Therese writes of such small sacrifices she made in the convent to make her sisters happy and, therefore, please God – going out of her way to be kind to the nuns who were most annoying to her. Certainly, out in the world, I have a plethora of opportunities to meet others with patience and mercy and kindness. I take full advantage of those opportunities when they are easy or pleasant to me, but what do I do when faced with an annoying person or a difficult task?

When, during laundry, a nun kept splashing dirty water into Therese’s face, Therese writes, her initial thought was to wipe her face to show her annoyance and remind her sister to be more careful. “But I immediately thought I would be very foolish to refuse these treasures which were being given to me so generously,” she writes, “and I took care not to show my struggle. I put forth all my efforts to desire receiving very much of this dirty water, and was so successful that in the end I had really taken a liking to this kind of aspersion, and I promised myself to return another time to this nice place where one received so many treasures.”

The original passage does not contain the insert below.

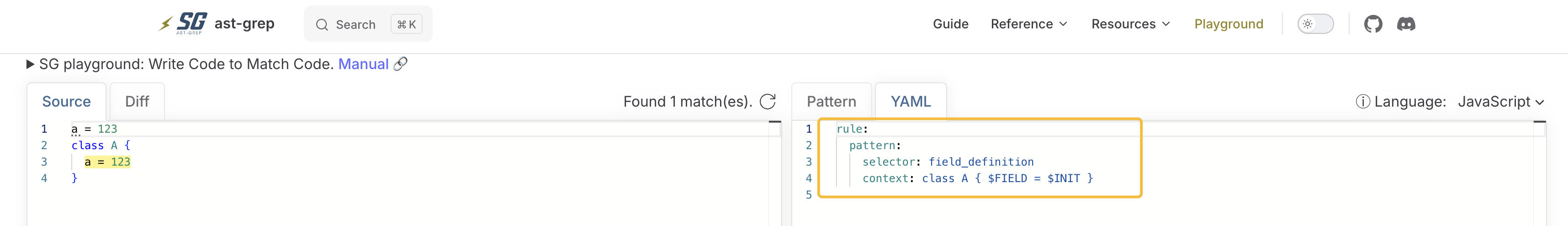Open the Manual link

363,64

When someone kicks the back of my seat on an airplane, do I make a show of moving around to demonstrate my annoyance, or do I remain still and silent, because that person didn’t mean to kick my seat? When someone cuts me off on the highway, do I honk my horn to let them know they were in the wrong – even though they are safe, and I am safe, and honking will not make us any safer?

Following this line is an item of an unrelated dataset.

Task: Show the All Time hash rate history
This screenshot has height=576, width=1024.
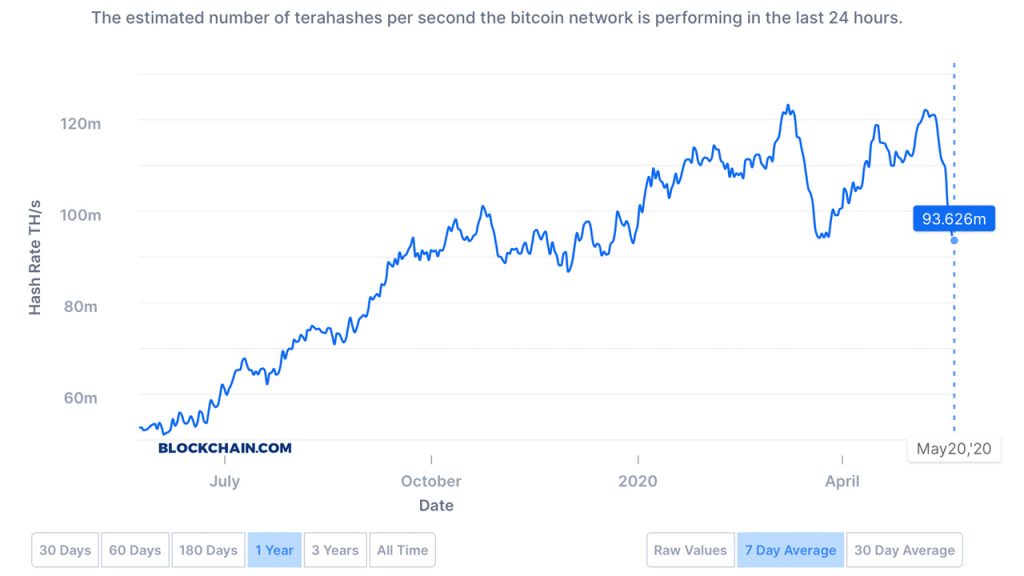Action: [402, 549]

I’m human, so I think you can probably guess the answers to those questions – and guess how I’d like to change my behavior moving forward.

The Way of Love

“Oh! how sweet is the way of Love!” writes Therese. “How I want to apply myself to doing the will of God always with the greatest self-surrender!”

Surrendering to the will of God can be terrifying: What if the will of God isn’t what want? Often, our wills are not the same. Can I trust that what I want may not be what is best? There is more than one time in my life when I prayed for something so much and was so disappointed – even hurt – when what I prayed for didn’t happen – and then, later, was so grateful that God didn’t answer my prayer. Now, when I pray, I try to ask God more for the grace to accept when His will is done, rather than for my will to be done. There are, of course, things I still want and pray for, but I usually add the caveat, “But if that’s really a bad idea, then please just let me know and accept that.”

Therese, who literally traveled to the Vatican to ask the pope for permission to fulfill her vocation and become a Carmelite, and faced disappointment before she finally joined the convent, can teach me a lot about patience and acceptance. (Her parents, for that matter, who discovered their vocation for marriage after being denied entry to religious life, and who lost four of their five children, could teach me the same.) Do I have the courage to take her lessons to heart?